Wait, so what’s the big deal here if they were already vaccinating every year in response to these outbreaks? Why did it take nearly a decade, from start to finish, for LaForce and his team to come up with this vaccine?
The answer to these two questions is perhaps what makes PATH’s Meningitis Vaccine Project so potentially revolutionary.
The problem with the current vaccine strategy (as described by MSF) is that it’s reactive, with drug makers tailoring the vaccine to match the bacterial strains of the outbreak. The vaccine LaForce and his team set out to make in 2001 needed to be broadly preventive, proactive — and it needed to be very cheap to be feasible for use in these poor countries.
AS NPR’s Richard Knox put it, they needed a vaccine designed specifically for the meningitis belt, for poor countries.
“The price was going to be critical,” LaForce said. “It helped us determine what we could and couldn’t do.”
Basically, he said, all they had at the beginning was an idea — here’s what we need to stop this. Initial project funding came in from the Gates Foundation, WHO agreed to collaborate, the FDA shared vaccine data (intellectual property), further epidemiological and clinical studies were done and drug maker Serum Institute of India agreed to manufacture the vaccine at the lowest possible cost.
As a result, this new vaccine (called MenAfriVac) costs 50 cents.

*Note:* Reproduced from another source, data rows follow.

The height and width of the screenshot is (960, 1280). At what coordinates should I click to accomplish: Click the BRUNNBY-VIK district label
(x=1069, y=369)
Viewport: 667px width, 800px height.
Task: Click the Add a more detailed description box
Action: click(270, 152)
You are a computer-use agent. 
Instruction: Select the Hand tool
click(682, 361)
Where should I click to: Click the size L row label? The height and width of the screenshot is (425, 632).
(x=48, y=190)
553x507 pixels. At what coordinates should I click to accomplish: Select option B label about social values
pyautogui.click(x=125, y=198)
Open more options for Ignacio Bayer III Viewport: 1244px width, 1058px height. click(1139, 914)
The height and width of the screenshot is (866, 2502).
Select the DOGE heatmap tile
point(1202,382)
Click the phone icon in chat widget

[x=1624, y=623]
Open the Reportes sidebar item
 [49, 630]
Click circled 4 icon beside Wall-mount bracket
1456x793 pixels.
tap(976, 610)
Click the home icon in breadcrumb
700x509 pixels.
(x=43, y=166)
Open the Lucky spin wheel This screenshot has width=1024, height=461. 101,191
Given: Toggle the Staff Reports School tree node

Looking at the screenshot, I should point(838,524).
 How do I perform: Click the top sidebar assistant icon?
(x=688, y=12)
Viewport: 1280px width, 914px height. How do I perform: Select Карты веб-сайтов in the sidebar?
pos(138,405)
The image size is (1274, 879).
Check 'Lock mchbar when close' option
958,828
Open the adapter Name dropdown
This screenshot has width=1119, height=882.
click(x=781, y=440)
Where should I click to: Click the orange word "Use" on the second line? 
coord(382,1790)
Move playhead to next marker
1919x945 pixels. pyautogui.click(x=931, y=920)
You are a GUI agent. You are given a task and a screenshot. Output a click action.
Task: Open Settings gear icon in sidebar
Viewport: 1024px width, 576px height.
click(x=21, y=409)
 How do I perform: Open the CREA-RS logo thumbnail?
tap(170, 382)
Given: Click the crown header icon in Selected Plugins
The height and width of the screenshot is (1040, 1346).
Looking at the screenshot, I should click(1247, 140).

It’s broadly protective, LaForce said, and can be expected to provide immunity for 10 to 15 years. Once they get everyone in the meningitis belt vaccinated — all those from one to 29 years old — LaForce says there should be enough “community immunity” to break this cycle of massive meningitis epidemics.
Eliminating meningitis outbreaks from these countries, he said, will serve to strengthen the overall public health systems by relieving them of this tremendous seasonal threat and health burden.
“I do think this is a model approach that, while not applicable for every vaccine, could be used for others such as a simpler pneumococcal vaccine or typhoid,” LaForce says. What’s revolutionary about this particular vaccine, he said, is that it was created for a health need that would otherwise have been neglected.
But again, as a few have noted, this project will not fully succeed unless there is complete buy-in across the meningitis belt. This week’s roll-out aims to reach 20 million people but something like 250 million are in need of the vaccine.
As Dr. Orin Levine, a vaccine expert, wrote in a recent HuffPo blog post:
The single biggest obstacle to stamping out bacterial meningitis in Africa is the lack of funds to purchase these vaccines. There is also a need for better delivery systems in some areas, and improved disease surveillance everywhere — but these obstacles don’t really come into play if there is no money to buy the vaccines in the first place.
Sarah Boseley, of the Guardian, recently wrote a piece about the difficulty of getting donors to fully fund these vaccine programs for the poor and also of getting big pharma to make the vaccines. Boseley notes these were two problems the Meningitis Vaccine Project appears to have solved by keeping the vaccine dirt cheap and having it manufactured by emerging market drug makers:
A massive breakthrough looks to have been made in ending the meningitis A epidemics in Africa, which kill thousands of young people every year. A vaccine called MenAfriVac has been developed and will be launched in Burkina Faso on December 6 through collaboration between the WHO, an NGO called PATH in Seattle and the Serum Institute of India. This vaccine will cost just $0.50 a dose.